When enterprises deploy private LLMs, they are essentially asking AI to adapt to existing digital ruins -- ERP systems from 20 years ago, OA systems from 10 years ago, SaaS purchased 5 years ago, and the ever-present Excel spreadsheets filling every gap. MCP protocol solved the tool-calling standardization problem but did not solve the business process standardization problem. It's like installing a Formula 1 engine in a vintage car -- no matter how much power it has, it still won't race.
From Knowledge Base to Digital Colleague: Bridging the Gap
The real breakthrough is not in bigger models or more expensive GPUs, but in shifting from "knowledge base thinking" to "process engineering thinking." At FluxWise, when serving manufacturing clients, we've found that successful AI Agent projects all share one common trait: they don't try to make AI "understand" the business; they make AI "execute" the business.
Specifically, this means:
- Process Externalization: First, convert the unwritten rules in the intern's head (such as "must check with quality department first") into decision trees and state machines, rather than expecting the LLM to infer them from chat logs
- Human-Machine Collaboration Boundaries: Clearly define which actions AI can execute autonomously (such as data extraction, preliminary calculations) and which require human intervention (such as final approvals, exception handling)
- Incremental Automation: Start with automating single steps (such as auto-parsing PDF quotes), then gradually expand to the full chain, rather than pursuing an "omniscient procurement AI" from the outset
Deconstruct Rather Than Connect
Don't simply use MCP protocol to connect existing systems. Instead, deconstruct current processes to identify true decision nodes. For example, in procurement comparison, price calculation is deterministic (automatable), while supplier preference is ambiguous (requires human input).

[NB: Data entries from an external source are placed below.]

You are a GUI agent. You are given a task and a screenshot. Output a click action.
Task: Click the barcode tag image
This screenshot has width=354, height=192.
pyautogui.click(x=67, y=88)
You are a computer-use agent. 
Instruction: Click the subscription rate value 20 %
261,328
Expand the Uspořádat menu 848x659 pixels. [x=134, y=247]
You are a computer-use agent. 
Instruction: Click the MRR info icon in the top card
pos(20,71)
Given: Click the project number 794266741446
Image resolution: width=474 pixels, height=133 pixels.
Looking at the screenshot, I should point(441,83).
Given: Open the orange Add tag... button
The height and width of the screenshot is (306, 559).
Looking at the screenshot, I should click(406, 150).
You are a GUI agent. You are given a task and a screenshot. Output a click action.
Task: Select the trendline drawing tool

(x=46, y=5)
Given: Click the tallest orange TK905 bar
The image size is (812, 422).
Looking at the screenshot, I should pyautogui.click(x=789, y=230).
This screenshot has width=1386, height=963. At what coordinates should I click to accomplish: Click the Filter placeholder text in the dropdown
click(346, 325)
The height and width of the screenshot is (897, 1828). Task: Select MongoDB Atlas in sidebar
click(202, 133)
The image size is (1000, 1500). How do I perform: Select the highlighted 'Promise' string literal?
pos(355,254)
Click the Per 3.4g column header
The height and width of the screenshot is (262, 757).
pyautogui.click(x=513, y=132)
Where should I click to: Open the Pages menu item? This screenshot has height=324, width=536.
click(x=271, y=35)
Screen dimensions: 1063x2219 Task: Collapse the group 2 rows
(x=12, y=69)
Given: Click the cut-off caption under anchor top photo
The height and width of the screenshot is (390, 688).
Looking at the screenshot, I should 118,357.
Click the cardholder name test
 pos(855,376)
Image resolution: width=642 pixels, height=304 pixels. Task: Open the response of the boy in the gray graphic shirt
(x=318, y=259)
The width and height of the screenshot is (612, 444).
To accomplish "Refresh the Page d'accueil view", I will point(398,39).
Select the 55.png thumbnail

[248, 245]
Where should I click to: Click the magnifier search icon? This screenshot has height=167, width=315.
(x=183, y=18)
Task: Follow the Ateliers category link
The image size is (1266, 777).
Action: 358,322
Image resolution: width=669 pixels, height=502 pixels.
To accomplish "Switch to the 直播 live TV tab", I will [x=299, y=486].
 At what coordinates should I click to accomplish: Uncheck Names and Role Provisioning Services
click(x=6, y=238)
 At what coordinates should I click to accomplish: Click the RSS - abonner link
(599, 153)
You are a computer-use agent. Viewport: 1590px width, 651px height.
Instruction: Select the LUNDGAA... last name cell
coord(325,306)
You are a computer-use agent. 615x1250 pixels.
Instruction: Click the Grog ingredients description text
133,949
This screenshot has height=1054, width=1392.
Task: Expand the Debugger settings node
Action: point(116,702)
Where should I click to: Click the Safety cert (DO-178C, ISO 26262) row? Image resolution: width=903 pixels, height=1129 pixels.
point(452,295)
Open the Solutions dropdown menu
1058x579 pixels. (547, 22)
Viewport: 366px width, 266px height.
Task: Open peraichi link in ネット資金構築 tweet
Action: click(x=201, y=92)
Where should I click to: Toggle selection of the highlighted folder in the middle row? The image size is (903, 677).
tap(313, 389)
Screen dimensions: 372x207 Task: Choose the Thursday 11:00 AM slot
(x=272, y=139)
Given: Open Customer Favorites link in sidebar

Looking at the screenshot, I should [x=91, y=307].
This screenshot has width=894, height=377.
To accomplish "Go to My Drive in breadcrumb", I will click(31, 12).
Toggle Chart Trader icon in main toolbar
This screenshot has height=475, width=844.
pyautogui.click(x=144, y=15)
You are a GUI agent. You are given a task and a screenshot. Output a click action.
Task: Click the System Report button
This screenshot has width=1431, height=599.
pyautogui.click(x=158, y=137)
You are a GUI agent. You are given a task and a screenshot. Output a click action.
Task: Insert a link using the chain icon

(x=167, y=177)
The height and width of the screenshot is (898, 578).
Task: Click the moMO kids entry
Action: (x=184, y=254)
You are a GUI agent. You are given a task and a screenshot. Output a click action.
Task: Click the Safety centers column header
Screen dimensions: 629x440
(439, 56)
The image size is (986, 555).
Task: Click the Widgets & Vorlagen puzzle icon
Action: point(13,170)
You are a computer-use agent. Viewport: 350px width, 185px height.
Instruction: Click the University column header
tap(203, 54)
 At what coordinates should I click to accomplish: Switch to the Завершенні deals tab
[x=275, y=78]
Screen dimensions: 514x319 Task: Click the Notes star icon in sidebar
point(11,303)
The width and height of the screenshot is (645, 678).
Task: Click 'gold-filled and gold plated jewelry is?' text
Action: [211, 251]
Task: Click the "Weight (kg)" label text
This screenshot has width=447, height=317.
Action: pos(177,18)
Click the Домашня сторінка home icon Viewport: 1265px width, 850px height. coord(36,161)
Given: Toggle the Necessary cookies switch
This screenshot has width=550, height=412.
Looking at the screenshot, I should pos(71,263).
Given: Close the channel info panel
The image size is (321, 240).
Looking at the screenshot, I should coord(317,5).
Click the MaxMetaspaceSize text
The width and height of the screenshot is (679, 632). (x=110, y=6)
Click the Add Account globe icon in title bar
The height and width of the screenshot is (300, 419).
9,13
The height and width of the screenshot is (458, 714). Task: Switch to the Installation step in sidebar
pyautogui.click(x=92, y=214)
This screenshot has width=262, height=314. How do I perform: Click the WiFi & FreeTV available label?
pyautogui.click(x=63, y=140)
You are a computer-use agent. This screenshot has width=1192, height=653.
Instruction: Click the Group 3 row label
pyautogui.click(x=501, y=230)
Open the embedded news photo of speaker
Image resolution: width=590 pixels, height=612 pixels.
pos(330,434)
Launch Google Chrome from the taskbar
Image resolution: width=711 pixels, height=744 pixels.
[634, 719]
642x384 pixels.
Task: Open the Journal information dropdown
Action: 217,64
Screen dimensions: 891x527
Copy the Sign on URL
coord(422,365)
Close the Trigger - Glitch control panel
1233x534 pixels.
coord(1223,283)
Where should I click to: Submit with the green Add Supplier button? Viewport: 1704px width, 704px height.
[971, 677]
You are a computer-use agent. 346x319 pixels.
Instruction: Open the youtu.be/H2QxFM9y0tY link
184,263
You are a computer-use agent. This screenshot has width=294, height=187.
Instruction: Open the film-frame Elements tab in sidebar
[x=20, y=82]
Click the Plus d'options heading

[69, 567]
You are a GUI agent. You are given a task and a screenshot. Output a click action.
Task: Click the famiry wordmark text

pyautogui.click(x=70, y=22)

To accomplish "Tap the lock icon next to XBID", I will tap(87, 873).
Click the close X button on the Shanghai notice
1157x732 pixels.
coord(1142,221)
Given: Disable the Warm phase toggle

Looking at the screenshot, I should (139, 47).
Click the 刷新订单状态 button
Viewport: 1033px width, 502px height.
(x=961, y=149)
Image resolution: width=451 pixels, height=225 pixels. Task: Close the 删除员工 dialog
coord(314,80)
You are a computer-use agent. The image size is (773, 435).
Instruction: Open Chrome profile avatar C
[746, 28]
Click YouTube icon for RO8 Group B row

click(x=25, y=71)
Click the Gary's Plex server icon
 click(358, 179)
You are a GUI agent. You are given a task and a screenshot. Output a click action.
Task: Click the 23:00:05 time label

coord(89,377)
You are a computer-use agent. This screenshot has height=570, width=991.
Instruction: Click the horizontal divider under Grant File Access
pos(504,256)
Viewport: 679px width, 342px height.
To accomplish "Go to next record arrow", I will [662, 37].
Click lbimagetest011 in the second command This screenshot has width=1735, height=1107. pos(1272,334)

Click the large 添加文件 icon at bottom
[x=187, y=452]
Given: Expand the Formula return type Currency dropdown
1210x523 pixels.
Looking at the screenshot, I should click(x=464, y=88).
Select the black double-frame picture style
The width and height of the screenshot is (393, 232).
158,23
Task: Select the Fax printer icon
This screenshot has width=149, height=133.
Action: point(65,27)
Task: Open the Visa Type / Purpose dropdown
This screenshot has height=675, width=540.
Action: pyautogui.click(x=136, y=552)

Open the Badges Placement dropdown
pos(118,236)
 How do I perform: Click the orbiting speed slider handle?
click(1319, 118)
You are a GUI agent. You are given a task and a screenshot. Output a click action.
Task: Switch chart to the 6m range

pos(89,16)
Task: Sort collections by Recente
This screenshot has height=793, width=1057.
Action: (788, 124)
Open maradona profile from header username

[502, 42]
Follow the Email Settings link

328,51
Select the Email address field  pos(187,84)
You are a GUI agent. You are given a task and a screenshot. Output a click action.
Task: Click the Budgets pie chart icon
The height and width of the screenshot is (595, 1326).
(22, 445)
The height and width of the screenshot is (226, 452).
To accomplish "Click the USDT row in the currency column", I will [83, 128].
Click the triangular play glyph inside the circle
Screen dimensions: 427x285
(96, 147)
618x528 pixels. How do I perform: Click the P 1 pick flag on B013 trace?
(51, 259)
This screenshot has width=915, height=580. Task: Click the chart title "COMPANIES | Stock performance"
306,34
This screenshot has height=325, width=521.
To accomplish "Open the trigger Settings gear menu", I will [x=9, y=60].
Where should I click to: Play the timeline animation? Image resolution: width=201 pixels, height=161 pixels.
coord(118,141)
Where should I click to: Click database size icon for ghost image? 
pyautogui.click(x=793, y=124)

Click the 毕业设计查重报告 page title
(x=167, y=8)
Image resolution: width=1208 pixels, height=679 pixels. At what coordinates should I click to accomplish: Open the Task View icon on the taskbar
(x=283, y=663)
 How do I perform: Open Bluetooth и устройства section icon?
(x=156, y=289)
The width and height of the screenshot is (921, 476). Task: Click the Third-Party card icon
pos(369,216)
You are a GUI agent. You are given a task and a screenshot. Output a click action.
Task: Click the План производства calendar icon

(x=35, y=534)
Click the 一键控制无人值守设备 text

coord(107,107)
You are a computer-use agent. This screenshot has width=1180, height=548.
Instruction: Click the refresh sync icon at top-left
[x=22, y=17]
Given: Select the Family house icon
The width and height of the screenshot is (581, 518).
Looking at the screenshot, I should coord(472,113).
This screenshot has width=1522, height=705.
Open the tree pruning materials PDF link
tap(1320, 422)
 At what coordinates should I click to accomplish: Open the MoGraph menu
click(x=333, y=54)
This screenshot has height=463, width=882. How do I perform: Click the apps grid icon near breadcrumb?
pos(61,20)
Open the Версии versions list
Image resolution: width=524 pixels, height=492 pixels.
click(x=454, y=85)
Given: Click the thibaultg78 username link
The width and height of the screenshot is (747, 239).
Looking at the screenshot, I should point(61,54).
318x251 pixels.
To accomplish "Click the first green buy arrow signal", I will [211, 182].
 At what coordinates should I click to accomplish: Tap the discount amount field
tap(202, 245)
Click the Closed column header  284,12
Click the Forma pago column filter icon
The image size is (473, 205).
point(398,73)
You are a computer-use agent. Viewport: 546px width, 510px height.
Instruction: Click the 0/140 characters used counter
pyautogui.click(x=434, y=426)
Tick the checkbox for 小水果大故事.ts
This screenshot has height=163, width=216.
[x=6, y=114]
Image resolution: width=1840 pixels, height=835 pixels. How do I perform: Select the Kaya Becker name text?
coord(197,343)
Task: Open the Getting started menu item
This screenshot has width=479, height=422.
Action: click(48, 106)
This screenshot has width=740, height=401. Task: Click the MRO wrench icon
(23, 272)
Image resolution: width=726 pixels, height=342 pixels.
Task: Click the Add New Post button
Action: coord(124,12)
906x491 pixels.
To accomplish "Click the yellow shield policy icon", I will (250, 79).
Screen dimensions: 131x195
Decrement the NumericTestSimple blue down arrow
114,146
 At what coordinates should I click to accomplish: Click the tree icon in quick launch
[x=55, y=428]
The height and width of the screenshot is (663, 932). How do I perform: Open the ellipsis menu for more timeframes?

State Machines Over Prompts
Following Claude Code's architecture, use code (such as Python state machines) for process control and LLMs for content understanding. Don't let the model decide "what to do next" -- let it focus on "what is the price in this text."
Accept Imperfection in Your Digital Workforce
Interns make mistakes too, but they have error-correction mechanisms (asking their supervisor). AI Agents similarly need exception-handling fallbacks -- for example, automatically escalating to a human when confidence falls below 90%, rather than stubbornly giving a wrong answer.
Conclusion: Private Deployment Is Just the Entry Ticket
Claude Code's 510,000 lines of source code remind us that a reliable AI Agent is heavy-duty engineering, not prompt magic. For manufacturing enterprises, spending 2 million RMB on GPUs and licenses only buys the entry ticket. The real competition lies in whether you can transform business processes scattered across WeChat groups and Excel spreadsheets into digital workflows that AI can execute.
The 3,000-RMB intern won't stay cheap forever, but as long as AI can only serve as a "glorified search engine," they will remain irreplaceable for the next three years. Until enterprises realize that deploying an LLM is not the finish line but the starting point for digitizing organizational processes -- only then will AI truly start doing real work, instead of merely answering questions in a chat box.